As soon as Klein had seen it, he had felt a sense of identification with it, because of the black within the white and the white within the black that were inscribed on his own body. The class about Daoism that followed had changed his spiritual perspective irremediably. Daoism could technically be either a religion or a philosophy. He figured that, as long as he thought of it as a philosophy, he could get away with adhering to it without angering an insecure, jealous God. Daoism had made him feel that it was okay for him not to want to be a leader, and for him to value people's freedom over other people's desire to control them.

It made him feel that he shouldn't have had to change himself to meet the expectations of others, that it had been okay to accept himself the way he was. It made him feel like the names that he'd been called growing up had just been words that bullies had come up with to describe the limits of their own minds, that the concepts that had been presented to him as absolutes like what it meant to be a real man had been completely relative. It made him wonder what else he'd never been taught at school, that he'd only be able to learn from experience when he'd go out into the world. If being a skunk had brought it to his attention, maybe it didn't have to be so bad.

One Daoist story in particular had stuck out in his mind when he'd first heard it because of how it'd resonated with his own life as well. It was called 'Feeding The Clothes.' In it, a sage showed up at a friend's house in common clothes, only to be turned away by the help at the door. After returning in his sage's robe and being let in, he began to stuff his pockets with food at the dinner table. When asked about it, he'd answered that 'Since it's clearly my clothes that have really been invited here, not me, it seems only fair that they should be the ones who should be fed your dinner, doesn't it?'

When his exhaustion and lack of training caught up with him while working as a supervisor in one of his parents' factories, he made a rookie mistake that caused one of the workers who worked there to lose one of his arms in one of the fabric machines. Wracked with guilt, Klein wanted to quit on the spot, and he begged his parents to make sure that the wounded worker would receive worker's compensation from them because of what had happened to him.

His parents told him that the worker had been fired for his incompetence and that he would receive nothing. Any admission of guilt on their part would have made the company look terrible. They'd dismissed his desire to quit as a panic reaction that he should shrug off as well. They'd told him that it'd been more important for him to think about the long-term well-being of their company than about how he felt about a stranger right now, to get his priorities straight. Nepotism existed for a reason, and all builders of great empires had had to make sacrifices and to learn to put their own interests first. You had to break some eggs to make an omelet, didn't you?

At that point he really did feel like he had been 'feeding the clothes,' but in a much ghastlier, unanticipated way. He felt as though the entire fabric factory, and possibly the entire clothing industry by extension, was just this big, gigantic monster and that, by sacrificing their workers' lives to have them be engulfed by this monster, his parents were feeding it, like collaborators securing their own advantage by feeding other people to a dark and evil god.

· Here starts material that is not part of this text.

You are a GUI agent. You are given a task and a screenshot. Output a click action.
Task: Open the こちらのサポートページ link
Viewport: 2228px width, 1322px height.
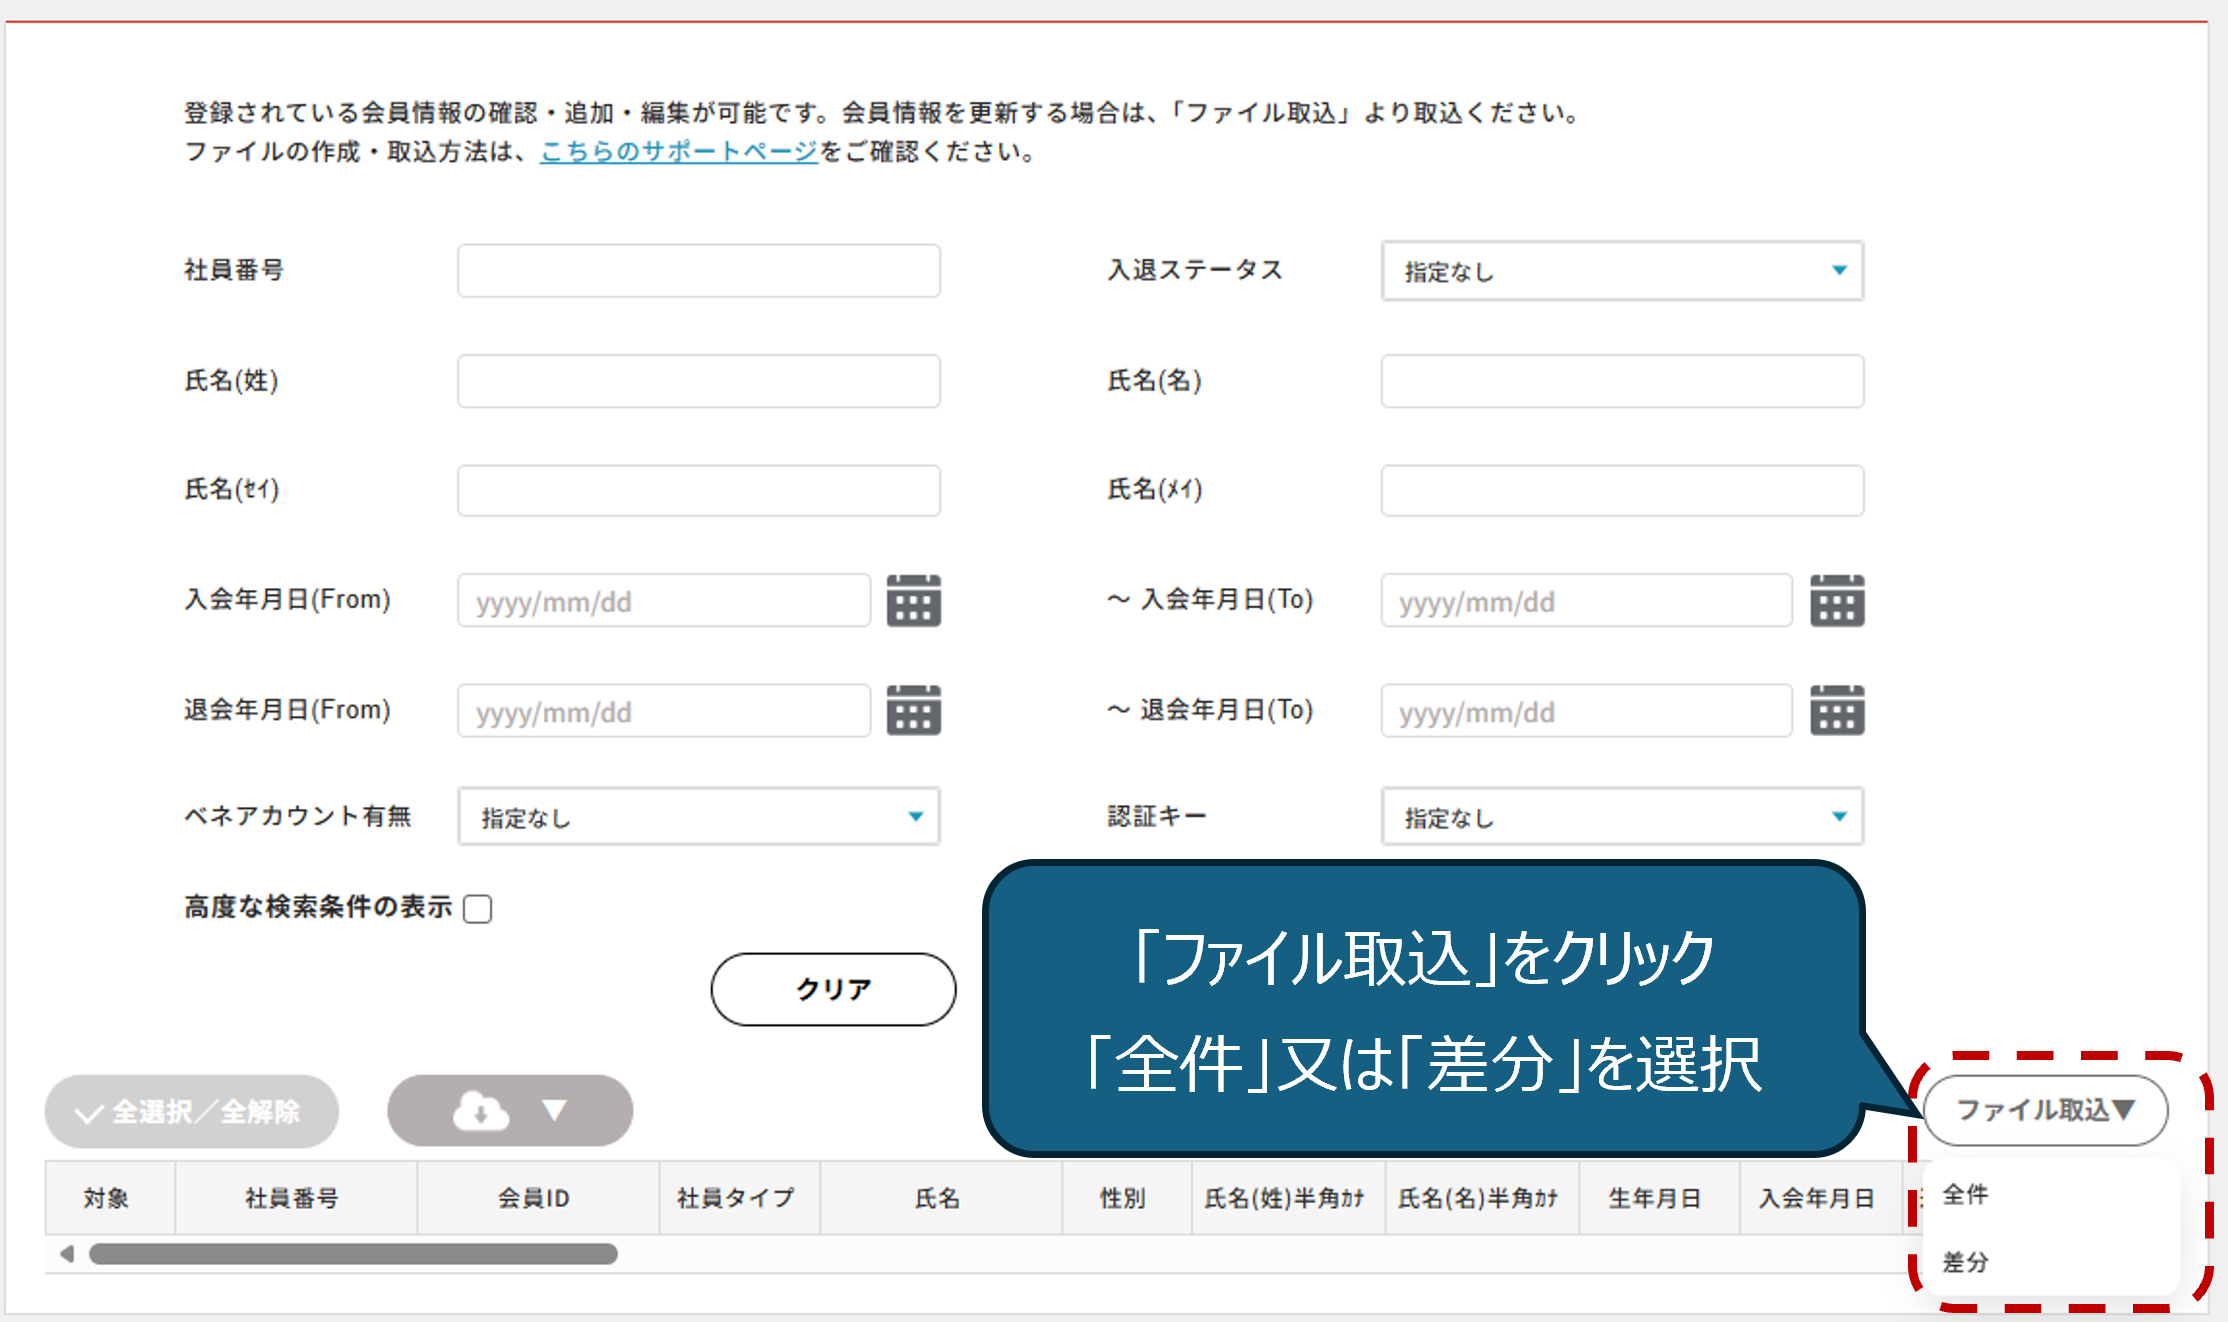click(x=678, y=152)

He thought about the meaning of 'wu wei.'

All his life, he had felt rushed into making rash decisions that had ended up being bad for him and bad for other people because he had felt compelled to give in to social pressure. The idea that he could react to social pressure by calmly saying 'No, I don't think I'm going to do that' had never fully occurred to him, or at least never with this level of emotional clarity. If there had ever been a time for him to learn to make decisions on his own terms, it'd been now.

That night, Klein renounced Christianity, broke up with his girlfriend, quit his job, dropped out of college, and ran away from home into the wilderness.